(ENTRIES PROVIDED Opens)

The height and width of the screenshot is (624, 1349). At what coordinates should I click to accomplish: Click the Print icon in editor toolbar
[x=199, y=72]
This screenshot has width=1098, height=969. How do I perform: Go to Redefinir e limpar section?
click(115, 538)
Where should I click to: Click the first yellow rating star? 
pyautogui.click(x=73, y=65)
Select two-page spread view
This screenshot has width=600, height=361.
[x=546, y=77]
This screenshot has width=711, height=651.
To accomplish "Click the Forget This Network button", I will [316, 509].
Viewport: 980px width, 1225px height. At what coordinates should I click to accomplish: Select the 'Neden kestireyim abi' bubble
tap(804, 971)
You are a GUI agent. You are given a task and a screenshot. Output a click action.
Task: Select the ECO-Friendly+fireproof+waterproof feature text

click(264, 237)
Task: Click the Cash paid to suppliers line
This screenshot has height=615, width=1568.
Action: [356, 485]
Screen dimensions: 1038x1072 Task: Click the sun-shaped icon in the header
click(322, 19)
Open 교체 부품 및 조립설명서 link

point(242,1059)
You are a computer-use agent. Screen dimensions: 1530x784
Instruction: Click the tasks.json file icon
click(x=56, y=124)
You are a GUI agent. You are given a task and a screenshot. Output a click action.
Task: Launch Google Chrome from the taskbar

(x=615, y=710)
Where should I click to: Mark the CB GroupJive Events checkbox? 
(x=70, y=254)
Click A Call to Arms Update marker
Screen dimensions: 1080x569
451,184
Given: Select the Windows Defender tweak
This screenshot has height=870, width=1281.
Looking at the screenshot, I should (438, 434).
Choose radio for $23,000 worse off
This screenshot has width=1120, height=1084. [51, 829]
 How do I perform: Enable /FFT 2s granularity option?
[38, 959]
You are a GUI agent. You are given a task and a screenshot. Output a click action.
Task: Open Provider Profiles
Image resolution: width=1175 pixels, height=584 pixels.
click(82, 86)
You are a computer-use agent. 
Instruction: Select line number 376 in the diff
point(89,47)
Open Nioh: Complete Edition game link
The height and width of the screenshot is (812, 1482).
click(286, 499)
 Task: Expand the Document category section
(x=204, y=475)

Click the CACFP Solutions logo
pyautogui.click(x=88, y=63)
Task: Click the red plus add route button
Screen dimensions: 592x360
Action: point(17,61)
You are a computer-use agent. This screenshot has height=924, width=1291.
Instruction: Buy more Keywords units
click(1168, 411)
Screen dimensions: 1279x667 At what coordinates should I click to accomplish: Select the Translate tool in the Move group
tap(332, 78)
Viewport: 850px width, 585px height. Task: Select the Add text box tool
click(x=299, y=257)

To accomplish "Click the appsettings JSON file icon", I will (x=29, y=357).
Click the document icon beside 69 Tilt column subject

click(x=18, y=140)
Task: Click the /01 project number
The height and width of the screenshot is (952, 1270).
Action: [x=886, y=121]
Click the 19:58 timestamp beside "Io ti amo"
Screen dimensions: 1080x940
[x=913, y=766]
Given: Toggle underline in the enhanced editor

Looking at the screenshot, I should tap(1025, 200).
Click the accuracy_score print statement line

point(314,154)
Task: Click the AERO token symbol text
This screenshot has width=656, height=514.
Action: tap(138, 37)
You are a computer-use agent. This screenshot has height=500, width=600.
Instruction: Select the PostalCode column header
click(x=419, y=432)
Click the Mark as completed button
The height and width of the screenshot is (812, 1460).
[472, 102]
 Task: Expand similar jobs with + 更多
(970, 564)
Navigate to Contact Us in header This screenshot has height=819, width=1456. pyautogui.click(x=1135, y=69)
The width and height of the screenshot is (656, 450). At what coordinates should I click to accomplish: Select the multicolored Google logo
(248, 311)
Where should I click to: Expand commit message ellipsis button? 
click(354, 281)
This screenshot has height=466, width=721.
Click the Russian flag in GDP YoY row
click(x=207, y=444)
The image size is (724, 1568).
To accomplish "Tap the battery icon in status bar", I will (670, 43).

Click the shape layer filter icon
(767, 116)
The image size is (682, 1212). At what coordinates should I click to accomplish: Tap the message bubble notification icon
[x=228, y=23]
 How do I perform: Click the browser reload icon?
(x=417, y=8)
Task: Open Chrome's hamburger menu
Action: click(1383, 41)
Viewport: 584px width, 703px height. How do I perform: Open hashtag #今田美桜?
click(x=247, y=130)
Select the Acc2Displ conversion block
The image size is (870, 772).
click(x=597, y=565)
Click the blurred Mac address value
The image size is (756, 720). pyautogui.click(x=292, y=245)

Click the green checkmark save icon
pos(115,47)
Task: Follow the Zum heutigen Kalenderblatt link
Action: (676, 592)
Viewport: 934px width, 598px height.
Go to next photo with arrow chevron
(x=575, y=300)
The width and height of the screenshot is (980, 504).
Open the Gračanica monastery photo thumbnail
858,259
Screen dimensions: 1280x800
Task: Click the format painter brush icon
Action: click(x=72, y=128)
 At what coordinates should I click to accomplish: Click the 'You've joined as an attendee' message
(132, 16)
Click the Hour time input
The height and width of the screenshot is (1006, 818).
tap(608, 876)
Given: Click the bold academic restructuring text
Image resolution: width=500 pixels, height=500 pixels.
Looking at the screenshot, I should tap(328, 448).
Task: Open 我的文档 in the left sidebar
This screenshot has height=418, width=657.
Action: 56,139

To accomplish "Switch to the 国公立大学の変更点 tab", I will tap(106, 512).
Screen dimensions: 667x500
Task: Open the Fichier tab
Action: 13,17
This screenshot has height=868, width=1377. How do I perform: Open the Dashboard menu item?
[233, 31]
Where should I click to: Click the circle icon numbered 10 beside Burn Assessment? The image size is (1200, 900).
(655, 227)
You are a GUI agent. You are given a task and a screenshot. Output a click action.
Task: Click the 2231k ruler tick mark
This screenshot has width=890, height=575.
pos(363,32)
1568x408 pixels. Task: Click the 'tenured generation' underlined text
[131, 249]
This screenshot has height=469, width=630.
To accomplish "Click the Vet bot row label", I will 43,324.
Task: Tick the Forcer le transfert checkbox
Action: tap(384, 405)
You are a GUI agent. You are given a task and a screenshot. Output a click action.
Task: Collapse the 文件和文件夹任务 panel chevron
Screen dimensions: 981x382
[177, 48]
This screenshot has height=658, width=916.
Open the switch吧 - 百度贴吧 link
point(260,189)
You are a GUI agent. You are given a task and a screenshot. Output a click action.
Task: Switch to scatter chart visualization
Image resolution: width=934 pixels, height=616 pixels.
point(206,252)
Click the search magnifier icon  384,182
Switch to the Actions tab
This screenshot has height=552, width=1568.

(ENTRIES PROVIDED Closes)

PROBLEM TO SOLVE –
Every entry above needs to be quoted exactly.

THE COMPLETED TASK –
The height and width of the screenshot is (624, 1349). At what coordinates should I click to accomplish: Click the Print icon in editor toolbar
[x=199, y=72]
This screenshot has width=1098, height=969. How do I perform: Go to Redefinir e limpar section?
click(115, 538)
Where should I click to: Click the first yellow rating star? 
pyautogui.click(x=73, y=65)
Select two-page spread view
This screenshot has width=600, height=361.
[x=546, y=77]
This screenshot has width=711, height=651.
To accomplish "Click the Forget This Network button", I will [316, 509].
Viewport: 980px width, 1225px height. At what coordinates should I click to accomplish: Select the 'Neden kestireyim abi' bubble
tap(804, 971)
You are a GUI agent. You are given a task and a screenshot. Output a click action.
Task: Select the ECO-Friendly+fireproof+waterproof feature text

click(264, 237)
Task: Click the Cash paid to suppliers line
This screenshot has height=615, width=1568.
Action: [356, 485]
Screen dimensions: 1038x1072 Task: Click the sun-shaped icon in the header
click(322, 19)
Open 교체 부품 및 조립설명서 link

point(242,1059)
You are a computer-use agent. Screen dimensions: 1530x784
Instruction: Click the tasks.json file icon
click(x=56, y=124)
You are a GUI agent. You are given a task and a screenshot. Output a click action.
Task: Launch Google Chrome from the taskbar

(x=615, y=710)
Where should I click to: Mark the CB GroupJive Events checkbox? 
(x=70, y=254)
Click A Call to Arms Update marker
Screen dimensions: 1080x569
451,184
Given: Select the Windows Defender tweak
This screenshot has height=870, width=1281.
Looking at the screenshot, I should (438, 434).
Choose radio for $23,000 worse off
This screenshot has width=1120, height=1084. [51, 829]
 How do I perform: Enable /FFT 2s granularity option?
[38, 959]
You are a GUI agent. You are given a task and a screenshot. Output a click action.
Task: Open Provider Profiles
Image resolution: width=1175 pixels, height=584 pixels.
click(82, 86)
You are a computer-use agent. 
Instruction: Select line number 376 in the diff
point(89,47)
Open Nioh: Complete Edition game link
The height and width of the screenshot is (812, 1482).
click(286, 499)
 Task: Expand the Document category section
(x=204, y=475)

Click the CACFP Solutions logo
pyautogui.click(x=88, y=63)
Task: Click the red plus add route button
Screen dimensions: 592x360
Action: point(17,61)
You are a computer-use agent. This screenshot has height=924, width=1291.
Instruction: Buy more Keywords units
click(1168, 411)
Screen dimensions: 1279x667 At what coordinates should I click to accomplish: Select the Translate tool in the Move group
tap(332, 78)
Viewport: 850px width, 585px height. Task: Select the Add text box tool
click(x=299, y=257)

To accomplish "Click the appsettings JSON file icon", I will (x=29, y=357).
Click the document icon beside 69 Tilt column subject

click(x=18, y=140)
Task: Click the /01 project number
The height and width of the screenshot is (952, 1270).
Action: [x=886, y=121]
Click the 19:58 timestamp beside "Io ti amo"
Screen dimensions: 1080x940
[x=913, y=766]
Given: Toggle underline in the enhanced editor

Looking at the screenshot, I should tap(1025, 200).
Click the accuracy_score print statement line

point(314,154)
Task: Click the AERO token symbol text
This screenshot has width=656, height=514.
Action: tap(138, 37)
You are a computer-use agent. This screenshot has height=500, width=600.
Instruction: Select the PostalCode column header
click(x=419, y=432)
Click the Mark as completed button
The height and width of the screenshot is (812, 1460).
[472, 102]
 Task: Expand similar jobs with + 更多
(970, 564)
Navigate to Contact Us in header This screenshot has height=819, width=1456. pyautogui.click(x=1135, y=69)
The width and height of the screenshot is (656, 450). At what coordinates should I click to accomplish: Select the multicolored Google logo
(248, 311)
Where should I click to: Expand commit message ellipsis button? 
click(354, 281)
This screenshot has height=466, width=721.
Click the Russian flag in GDP YoY row
click(x=207, y=444)
The image size is (724, 1568).
To accomplish "Tap the battery icon in status bar", I will (670, 43).

Click the shape layer filter icon
(767, 116)
The image size is (682, 1212). At what coordinates should I click to accomplish: Tap the message bubble notification icon
[x=228, y=23]
 How do I perform: Click the browser reload icon?
(x=417, y=8)
Task: Open Chrome's hamburger menu
Action: click(1383, 41)
Viewport: 584px width, 703px height. How do I perform: Open hashtag #今田美桜?
click(x=247, y=130)
Select the Acc2Displ conversion block
The image size is (870, 772).
click(x=597, y=565)
Click the blurred Mac address value
The image size is (756, 720). pyautogui.click(x=292, y=245)

Click the green checkmark save icon
pos(115,47)
Task: Follow the Zum heutigen Kalenderblatt link
Action: (676, 592)
Viewport: 934px width, 598px height.
Go to next photo with arrow chevron
(x=575, y=300)
The width and height of the screenshot is (980, 504).
Open the Gračanica monastery photo thumbnail
858,259
Screen dimensions: 1280x800
Task: Click the format painter brush icon
Action: click(x=72, y=128)
 At what coordinates should I click to accomplish: Click the 'You've joined as an attendee' message
(132, 16)
Click the Hour time input
The height and width of the screenshot is (1006, 818).
tap(608, 876)
Given: Click the bold academic restructuring text
Image resolution: width=500 pixels, height=500 pixels.
Looking at the screenshot, I should tap(328, 448).
Task: Open 我的文档 in the left sidebar
This screenshot has height=418, width=657.
Action: 56,139

To accomplish "Switch to the 国公立大学の変更点 tab", I will tap(106, 512).
Screen dimensions: 667x500
Task: Open the Fichier tab
Action: 13,17
This screenshot has height=868, width=1377. How do I perform: Open the Dashboard menu item?
[233, 31]
Where should I click to: Click the circle icon numbered 10 beside Burn Assessment? The image size is (1200, 900).
(655, 227)
You are a GUI agent. You are given a task and a screenshot. Output a click action.
Task: Click the 2231k ruler tick mark
This screenshot has width=890, height=575.
pos(363,32)
1568x408 pixels. Task: Click the 'tenured generation' underlined text
[131, 249]
This screenshot has height=469, width=630.
To accomplish "Click the Vet bot row label", I will 43,324.
Task: Tick the Forcer le transfert checkbox
Action: tap(384, 405)
You are a GUI agent. You are given a task and a screenshot. Output a click action.
Task: Collapse the 文件和文件夹任务 panel chevron
Screen dimensions: 981x382
[177, 48]
This screenshot has height=658, width=916.
Open the switch吧 - 百度贴吧 link
point(260,189)
You are a GUI agent. You are given a task and a screenshot. Output a click action.
Task: Switch to scatter chart visualization
Image resolution: width=934 pixels, height=616 pixels.
point(206,252)
Click the search magnifier icon  384,182
Switch to the Actions tab
This screenshot has height=552, width=1568.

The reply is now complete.